Olduğum yerde derin bir nefes aldım, çok beklemiştim. Bu etkinliğin hayalini dört gözle beklemiş, çabamın karşılığı olan bu kutlamaya oldukça prestijli insanlar bile davet sonucu hiç tereddüt etmeden, büyük bir hevesle gelmişlerdi.

Çok şeyden vazgeçtim, çok şey feda ettim, hayatım boyunca çok şeyden taviz vermem gerekti ki buna gençliğim ve ölen duygularım da dahil. Bunca zaman hep inkâr etsem de, ben şüphesiz para, saygınlık, güç ve şöhret dörtlüsünün köpeği haline gelmiştim. Kendimi bir kuyunun içine hapsedip bütün bu hırs ve mücadele yaşamaya çalışmıştım. Eh, nitekim çabamın karşılığını misliyle almıştım.

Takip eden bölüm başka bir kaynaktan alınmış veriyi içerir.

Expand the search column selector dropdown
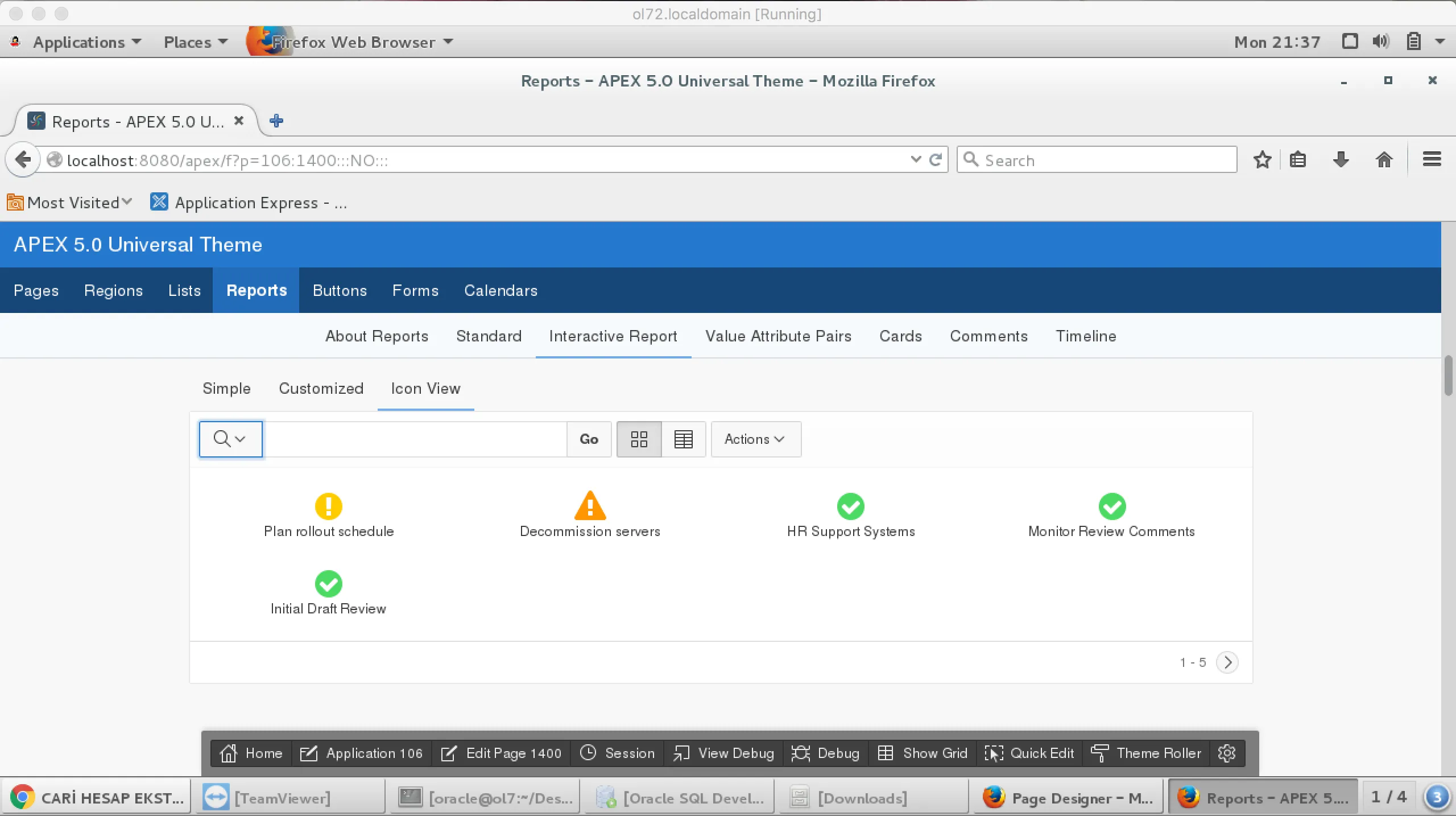[x=230, y=439]
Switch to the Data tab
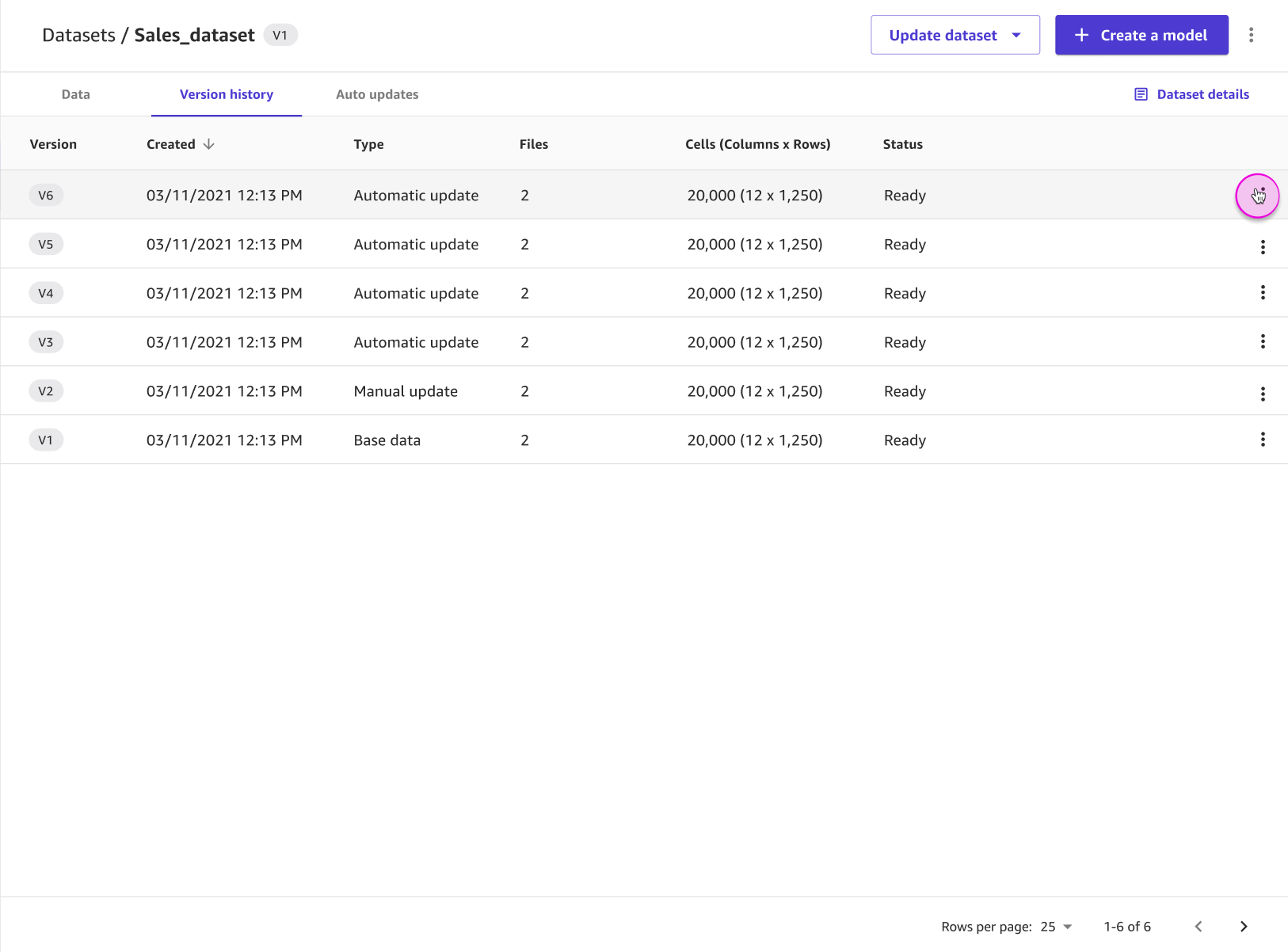This screenshot has height=952, width=1288. (x=75, y=94)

Çabamın meyvesi olan kutlamayı izlemeye devam ederken, "Esat Bey?" dedi cılız bir ses, irkilerek arkamı döndüğümde genç ve oldukça güzel bir kadınla göz göze geldim. Şaşkınlığımı anlamış olacak ki, "Ah, özür dilerim, korkuttum mu?" dedi endişeli bir sesle, dalgalandırdığı parlak kahverengi saçları beyaz bluzunun üzerine dökülmüştü. Altında açık pembe kloş bir etek, kulaklarında yeşil zümrüt küpeler vardı. Şüphesiz kutlamanın en şık kadınlarından biriydi, yanlış hatırlamıyorsam da davetliler listesindeki bir ailenin tek ve genç kızıydı.

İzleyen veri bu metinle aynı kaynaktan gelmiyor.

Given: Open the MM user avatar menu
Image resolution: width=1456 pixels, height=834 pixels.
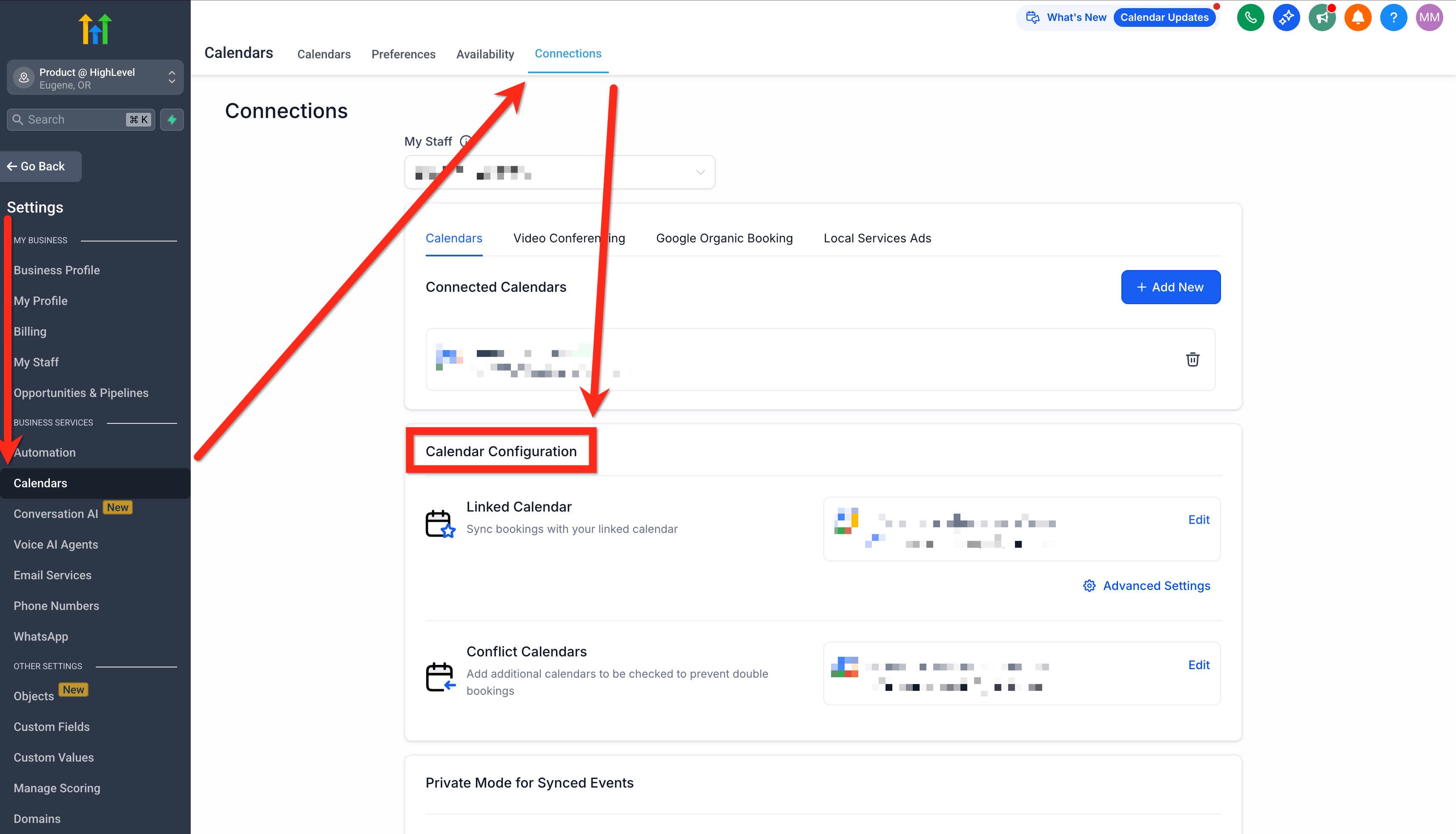Looking at the screenshot, I should (x=1429, y=17).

"Önemli değil, bir sorun mu vardı küçük hanım?" dedim kibar bir şekilde. "Babam sizi çağırmamı istedi de, rica etsem iki dakikanızı alabilir miyiz?" dedi, yanakları hafifçe kızarmıştı ve cümlesinin ortalarına doğru kafasını yere eğmişti. Anlaşılan gereğinden fazla utangaç bir kızdı. "Elbette," dedim. Kafasını yavaşça sallayıp arkasını döndü ve geldiği yöne doğru yürüdü. Ben de seri adımlarla arkasından gittim.

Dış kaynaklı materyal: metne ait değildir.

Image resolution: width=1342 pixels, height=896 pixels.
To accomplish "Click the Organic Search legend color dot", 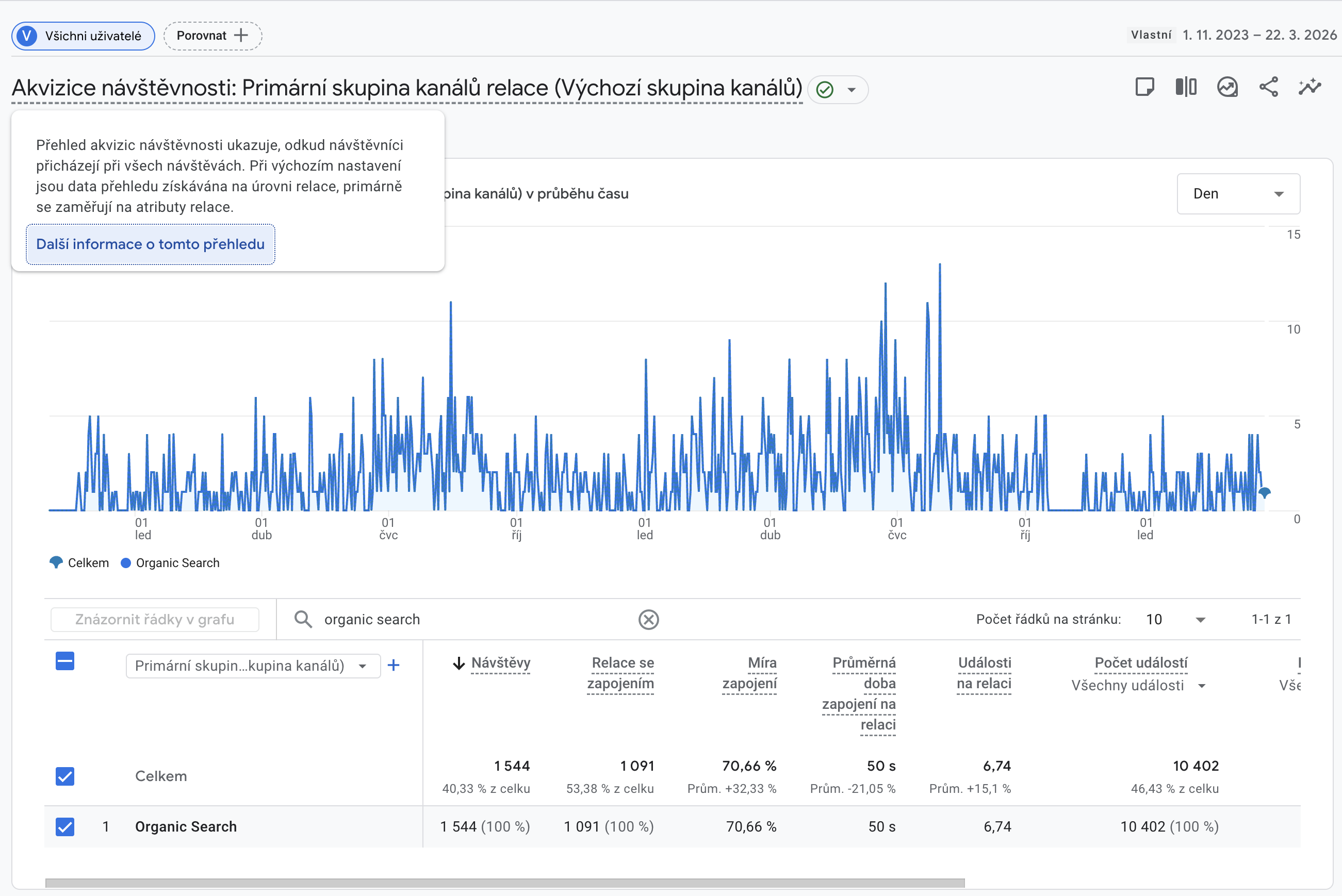I will 126,563.
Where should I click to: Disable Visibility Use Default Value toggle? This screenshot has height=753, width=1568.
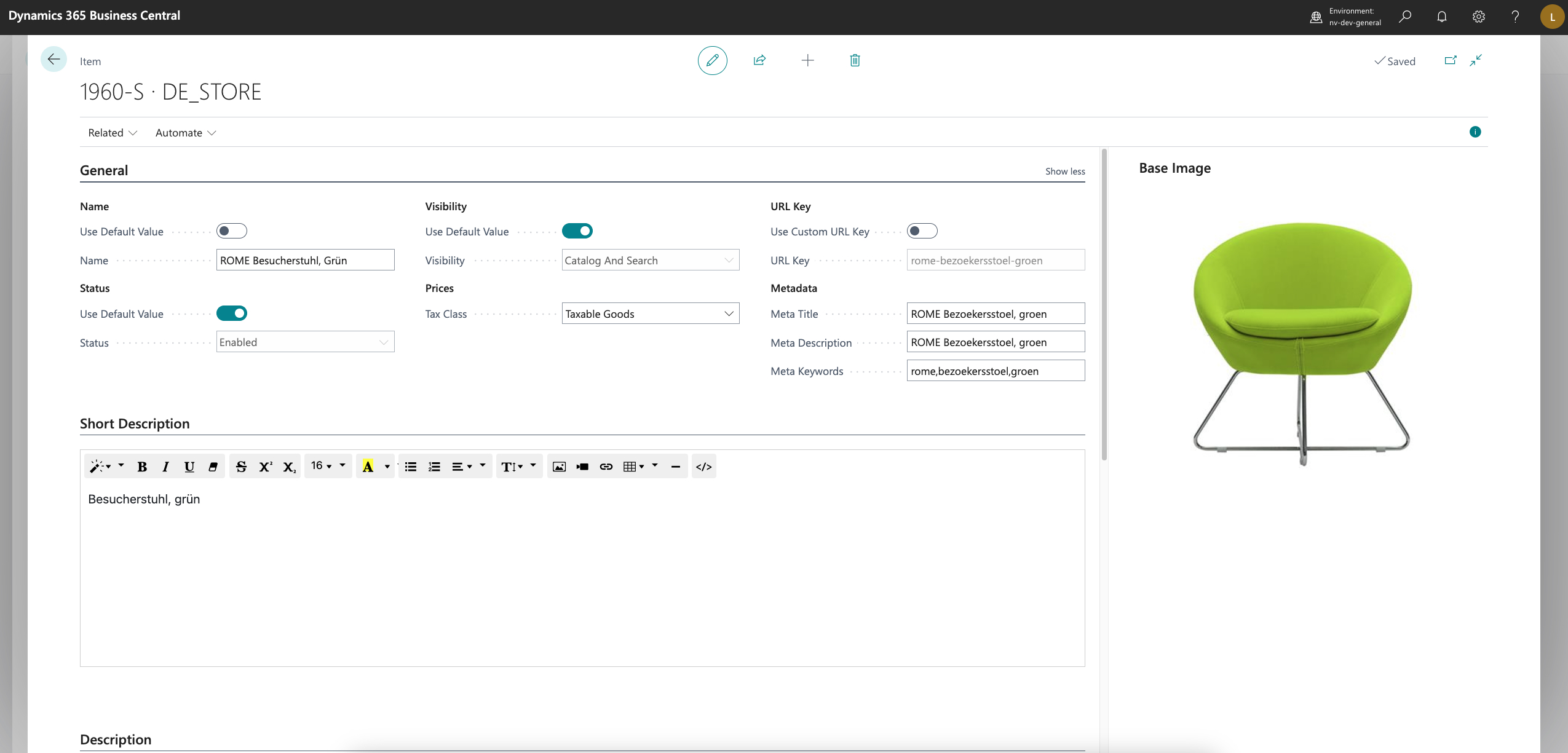click(x=577, y=231)
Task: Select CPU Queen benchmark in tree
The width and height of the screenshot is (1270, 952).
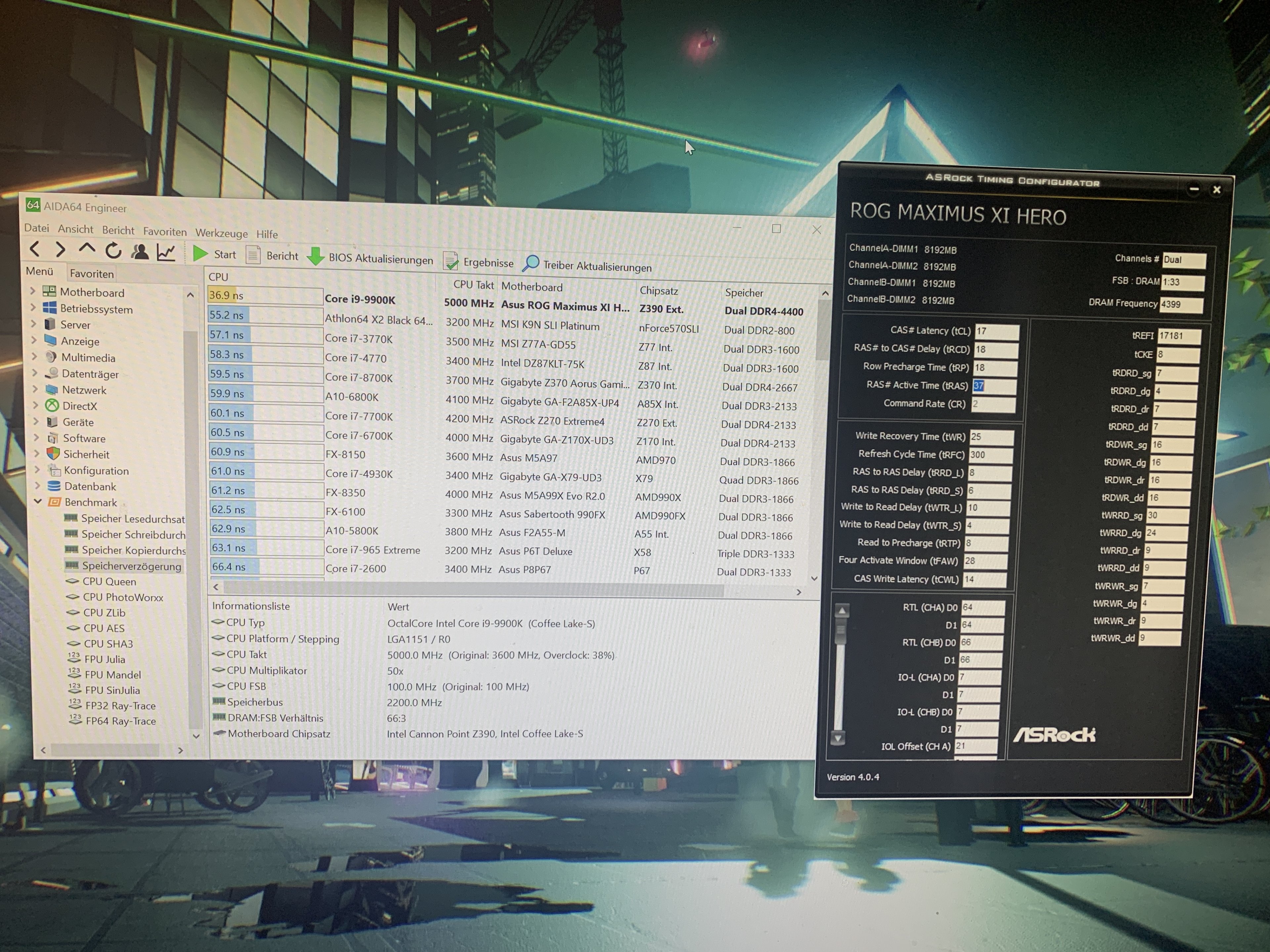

Ailesinin oturduğu masaya ilerlediğimde kafamla selam verdim ve "Hoş geldiniz," dedim. Babası Suat Bey beni gördüğü gibi gülümseyip yanındaki sandalyeyi geriye doğru çekti. "Vaay, Esat Bey hoş bulduk, otursanıza." dedi samimi bir tavırla, bu samimiyetin yapmacık mı yoksa sahici mi olduğunu anlayamadım. Sonuçta iş hayatındaki insanlar en başarılı dizilerdeki oyunculardan bile daha iyi numara yapabilecek kapasitede insanlardır ve her konuşmada mutlaka bu münakaşayı kendi içinizde yaşarsınız.